• Task details:
Please repeat each of the items below with its request, shifting every number in the answers (the click coordinates and any others) by -16. Leave the pictures out.

[Start of Items]

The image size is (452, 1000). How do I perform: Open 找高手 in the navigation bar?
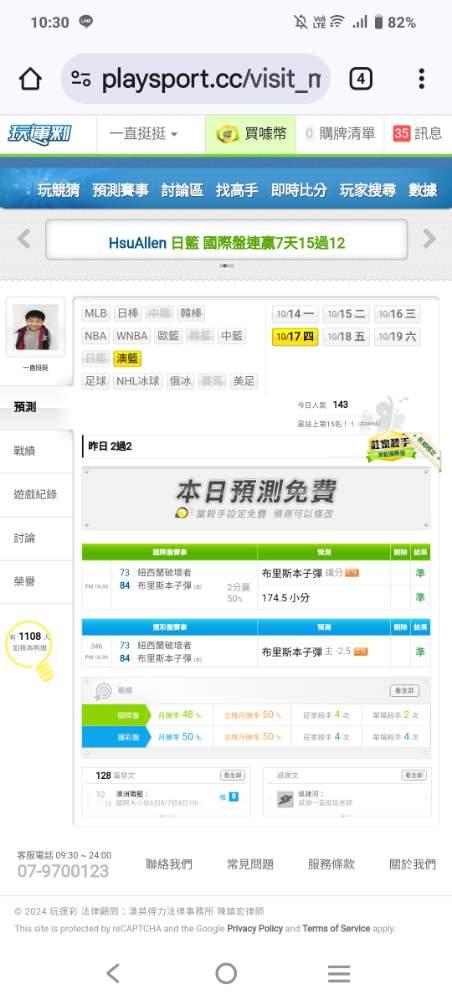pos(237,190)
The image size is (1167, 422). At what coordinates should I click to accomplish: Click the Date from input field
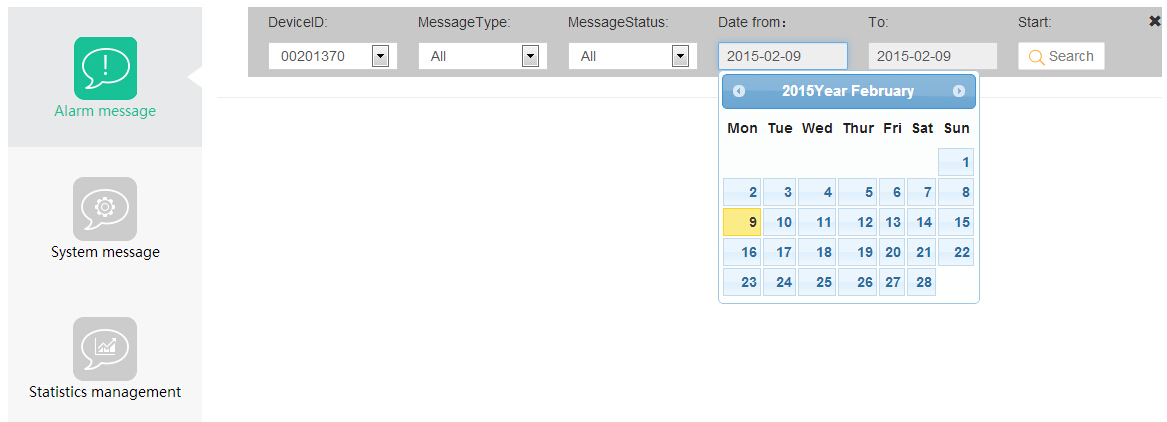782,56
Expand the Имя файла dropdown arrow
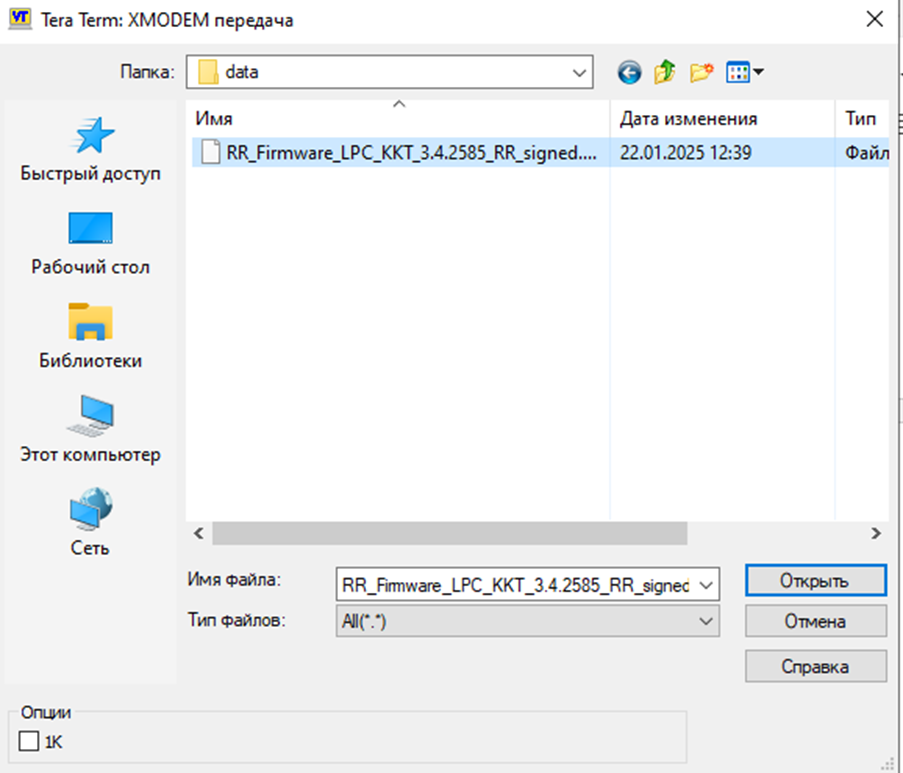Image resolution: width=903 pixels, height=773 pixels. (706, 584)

[End of Items]

• Response:
The image size is (452, 1000). How do I perform: Open 找高手 in the navigation bar?
pos(221,174)
The image size is (1167, 422). At what coordinates should I click to accomplish: Click the Date from input field
766,40
Expand the Имя файла dropdown arrow
Image resolution: width=887 pixels, height=757 pixels. (690, 568)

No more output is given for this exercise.